Private road transport inflation edged up to 2.2 per cent in October from 2.1 per cent in the previous month, on the back of a smaller drop in car prices, the joint release added.

The cost of electricity and gas rose by 6.6 per cent in October, lower than the 7.6 per cent increase in the previous month as electricity tariffs fell following a decline in global oil prices in the preceding months.

Accommodation costs fell by 4.2 per cent in October, steeper than the 3.9 per cent decline registered in the previous month, due to a larger quantum of service and conservancy charges rebates disbursed compared to the same time last year.

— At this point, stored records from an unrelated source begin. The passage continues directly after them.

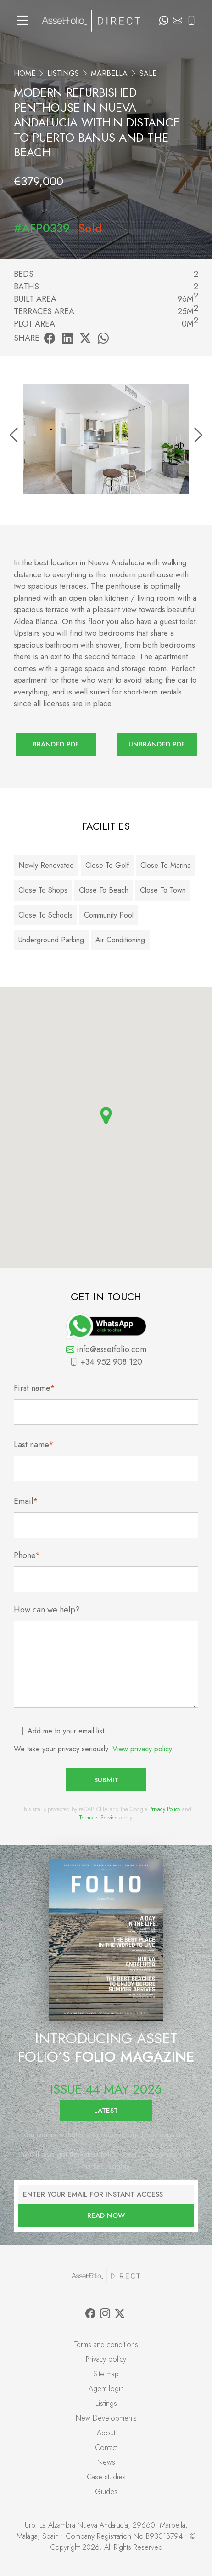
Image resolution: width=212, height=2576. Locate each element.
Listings (63, 73)
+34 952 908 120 (106, 1362)
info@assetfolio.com (106, 1349)
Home (24, 73)
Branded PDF (56, 744)
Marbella (109, 73)
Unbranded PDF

Services inflation was stable at 1.5 per cent in October, with a larger increase in holiday expenses and recreational and cultural services fees offset by a smaller rise in the cost of medical and dental treatment and telecommunications services fees.

MAS and MTI said in their statement that imported inflation is likely to rise mildly on the external front, as global demand improves amid ample supply in key commodity markets.

At home, cost pressures in the economy should remain relatively restrained, it added.

"Although labour market conditions have improved recently, the gradual absorption of previously accumulated slack will temper wage pressures in the near term. Meanwhile, other non-labour costs such as commercial and retail rentals continue to be subdued," MAS and MTI said.

According to official estimates, MAS core inflation is expected to be around 1.5 per cent this year and average 1 to 2 per cent in 2018, while CPI-All Items inflation is projected to come in at around 0.5 per cent this year, and stay in the range of 0 to 1 per cent next year.